3 minute read
Vendor Writing
Little Match Box Girl
BY DANIEL H., CONTRIBUTOR VENDOR
The Little Match Box Girl project is based on a fairytale by Danish author Hans Christian Andersen, which was first published in 1845. Wendy has for years dedicated her life to comfort and aid those less fortunate. I will let her tell the story and her purpose to keep the tradition of helping those in need as only she can tell it.
The story is about a poor girl who sells matches, but fails to sell any. On New Year’s Eve as people walk by laughing and talking on their way home to parties and families no one stops. She is basically invisible to them. Finally, she lights one of her single matches to keep warm. She sees a vision of food and warmth. She goes longer, she’s cold again. She lights another one. She sees a vision of her mother coming to find her, and the third one she sees her long dead grandmother. Then she freezes to death on the streets, cold and alone.

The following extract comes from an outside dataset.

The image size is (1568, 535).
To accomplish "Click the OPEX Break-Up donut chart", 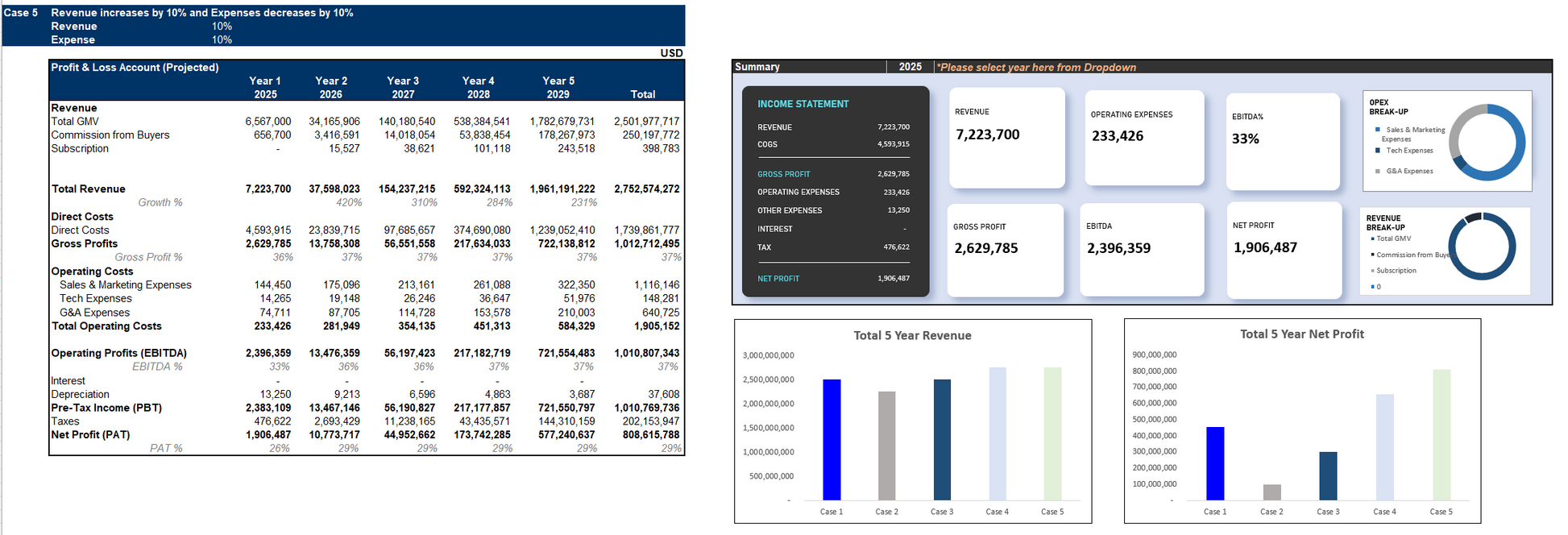I will click(1487, 143).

So, a lot of people say, “You will see signs of people who are homeless on a corner. Sometimes their signs will say, ‘Am I Invisible?’”
From that idea our project, The Little Match Girl, got started. We make little decorated match boxes. Some of them are matches, some of them are sewing kits, some of them are jewelry, some of them are hidden treasures, some of them are little antique pins. They are all kinds of things. We sell them and a hundred percent goes to local programs who serve people experiencing homelessness.
This year’s recipients will be The Contributor and The Village at Glencliff, which is a program of micro housing, created for people who have just been released from a hospital and have no place warm an safe to go home. The third place is Community Care Fellowship, a project of the United Methodist Church that serves two meals a day and lets people experiencing homelessness do laundry and take a hot shower.
The match boxes are $10 each or three for $25. They will be sold every Sunday in December until Christmas at the West End United Methodist Church. You do not have to be a member to come. There are lots of other charities selling nice things. All the money, not the proceeds, but 100 percent of the purchase price goes to this project.
I will be at West End United Methodist Church on Sundays in December to sell the matchboxes. I get there at 7 in the morning before services start, and stay until the last morning service I cover, which is until about 12:30 p.m. So, I hope people will come, and will do something nice for people in this cold season.
I, Daniel H., personally challenge people to come out and help beat her last year’s donations of $10,000. You can make a difference to others.